In the first frame, Dvalishvili mimics the exact motion he uses when throwing an overhand, drawing up the guard of Lopez, as well as shrinking his stance. Instead, Dvalishvili shoots both hands to the legs, rather than the overhand and knee pick.
This is a tough entry to pull off. If your opponent can catch underhooks and hip back, it’s probably over. If Lopez had the reaction to both cover up and frame with this guard, while kicking his hips back, it’s likely he would have given Dvalishvili a considerably tougher time.
But half the battle is knowing your opponent, and Dvalishvili was confident he could get to the legs at this point without Lopez making it complicated. Earlier, it was noted that double legs are easier from a closed stance matchup. Traditionally in wrestling, to shoot a double the attacking wrestler takes a penetration step, hitting their knee in the middle of their opponent’s stance, while getting their head outside the hip on the rear-side.
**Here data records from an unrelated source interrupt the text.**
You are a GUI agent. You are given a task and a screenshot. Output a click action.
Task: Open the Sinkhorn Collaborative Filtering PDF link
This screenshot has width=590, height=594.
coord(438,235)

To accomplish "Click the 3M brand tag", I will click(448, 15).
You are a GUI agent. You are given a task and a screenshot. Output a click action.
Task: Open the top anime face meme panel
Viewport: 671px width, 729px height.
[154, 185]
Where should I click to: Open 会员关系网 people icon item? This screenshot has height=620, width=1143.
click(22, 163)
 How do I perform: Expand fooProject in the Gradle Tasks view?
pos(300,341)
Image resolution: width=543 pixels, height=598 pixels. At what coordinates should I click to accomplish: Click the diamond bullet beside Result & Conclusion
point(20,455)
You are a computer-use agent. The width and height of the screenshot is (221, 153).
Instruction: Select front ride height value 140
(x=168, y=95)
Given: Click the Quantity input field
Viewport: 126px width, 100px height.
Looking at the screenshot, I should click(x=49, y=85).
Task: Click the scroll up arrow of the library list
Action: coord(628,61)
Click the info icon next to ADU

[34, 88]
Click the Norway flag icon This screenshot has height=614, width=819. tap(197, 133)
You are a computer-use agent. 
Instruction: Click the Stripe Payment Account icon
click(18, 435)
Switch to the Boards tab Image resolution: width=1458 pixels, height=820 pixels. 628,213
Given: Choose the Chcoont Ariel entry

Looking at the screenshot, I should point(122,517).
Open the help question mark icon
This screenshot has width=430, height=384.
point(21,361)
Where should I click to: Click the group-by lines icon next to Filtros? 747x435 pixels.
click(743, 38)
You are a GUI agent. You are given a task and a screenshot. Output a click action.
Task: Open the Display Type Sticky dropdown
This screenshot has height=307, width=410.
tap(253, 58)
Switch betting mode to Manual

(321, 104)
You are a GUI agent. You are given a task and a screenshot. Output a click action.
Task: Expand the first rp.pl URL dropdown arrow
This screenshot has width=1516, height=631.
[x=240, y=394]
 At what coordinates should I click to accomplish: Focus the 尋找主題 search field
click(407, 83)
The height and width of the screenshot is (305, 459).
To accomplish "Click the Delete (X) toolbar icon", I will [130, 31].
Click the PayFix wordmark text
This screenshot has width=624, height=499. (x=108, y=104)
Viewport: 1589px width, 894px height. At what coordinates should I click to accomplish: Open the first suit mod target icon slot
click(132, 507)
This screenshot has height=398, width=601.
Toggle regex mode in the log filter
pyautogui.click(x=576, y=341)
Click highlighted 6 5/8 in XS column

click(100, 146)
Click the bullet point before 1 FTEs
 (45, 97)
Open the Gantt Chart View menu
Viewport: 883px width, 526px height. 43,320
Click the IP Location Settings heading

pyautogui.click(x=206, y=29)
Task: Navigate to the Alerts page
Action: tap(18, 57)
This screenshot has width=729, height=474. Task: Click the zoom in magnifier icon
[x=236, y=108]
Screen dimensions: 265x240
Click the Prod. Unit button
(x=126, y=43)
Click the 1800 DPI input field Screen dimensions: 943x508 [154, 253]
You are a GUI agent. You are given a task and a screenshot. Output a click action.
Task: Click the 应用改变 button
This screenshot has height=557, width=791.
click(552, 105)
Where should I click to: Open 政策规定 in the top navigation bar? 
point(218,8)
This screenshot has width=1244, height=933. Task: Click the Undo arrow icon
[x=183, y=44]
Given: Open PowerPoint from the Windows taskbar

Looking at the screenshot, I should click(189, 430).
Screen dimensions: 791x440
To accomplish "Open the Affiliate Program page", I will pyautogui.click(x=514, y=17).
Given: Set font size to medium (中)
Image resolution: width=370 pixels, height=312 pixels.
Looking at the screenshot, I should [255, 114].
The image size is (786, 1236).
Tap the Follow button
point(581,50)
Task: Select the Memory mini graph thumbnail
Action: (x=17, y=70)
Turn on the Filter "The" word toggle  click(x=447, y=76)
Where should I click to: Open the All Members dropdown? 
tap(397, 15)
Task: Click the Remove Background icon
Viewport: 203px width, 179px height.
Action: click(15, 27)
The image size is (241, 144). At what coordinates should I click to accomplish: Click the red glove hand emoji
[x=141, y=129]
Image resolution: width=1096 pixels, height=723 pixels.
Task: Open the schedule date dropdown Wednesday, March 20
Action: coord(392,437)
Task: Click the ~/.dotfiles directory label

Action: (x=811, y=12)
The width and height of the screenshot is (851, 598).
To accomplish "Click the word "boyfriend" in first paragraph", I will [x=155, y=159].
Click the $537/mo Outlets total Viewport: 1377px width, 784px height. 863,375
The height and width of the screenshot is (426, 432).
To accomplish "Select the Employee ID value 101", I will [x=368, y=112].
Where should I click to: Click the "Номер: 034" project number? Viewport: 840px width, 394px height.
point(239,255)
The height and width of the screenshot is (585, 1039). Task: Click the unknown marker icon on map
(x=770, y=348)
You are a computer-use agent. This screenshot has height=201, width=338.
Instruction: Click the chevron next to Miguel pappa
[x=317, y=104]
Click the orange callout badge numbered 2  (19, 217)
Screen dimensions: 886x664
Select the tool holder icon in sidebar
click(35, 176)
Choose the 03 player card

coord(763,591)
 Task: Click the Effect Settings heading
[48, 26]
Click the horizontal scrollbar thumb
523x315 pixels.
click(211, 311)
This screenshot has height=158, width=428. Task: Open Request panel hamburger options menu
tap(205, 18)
The attacking wrestler is then able to slide up that rear leg, turn the corner and drive with their feet and head while collapsing the legs. So the arms are pulling in, while the head and feet drive across.
In this case, from open stance, Dvalishvili is going to use similar principles, but his head is not in the mix.
Shooting from open stance, it’s actually easier to circle toward the head-side, rather than using the head as a lever to run them the other way. To pull this off, Dvalishvili attacks lower on the ankle on the head-side, pulling it high while using his rear-hand to move Lopez in that direction.
Because Lopez has no base on that side, and because Dvalishvili is pulling that leg across his body, essentially, he is able to sit Lopez on his hip.
To make a clever finish even more beautiful, Dvalishvili immediately hits a cartwheel pass to finish on the opposite side of Lopez’s legs, to avoid any possibility of a guillotine counter.
Merab Dvalishvili has plenty of tools for wrestling entries in open space.
Moving forward, my concerns are about his ringcraft, and discipline in selecting shots that make more sense for specific opponents. Lopez didn’t have much to offer defensively, so in this case it didn’t really matter when Dvalishvili decided to use this overhand setups. However, against stingier opponents, he may want to avoid laboring through finishes with compromised posture in the middle of the cage.
The one thing Dvalishvili does have going for him, which may carry him straight to contendership, is his incredible conditioning. Everyone gets tired eventually, but Merab Dvalishvili’s cardio ceiling appears to be considerably higher than the rest of the division.
Training with Aljamain Sterling almost daily, it’s likely that Dvalishvili will continue to improve. I’ll be sure to revisit and break down Dvalishvili’s wrestling once he takes a step up in competition.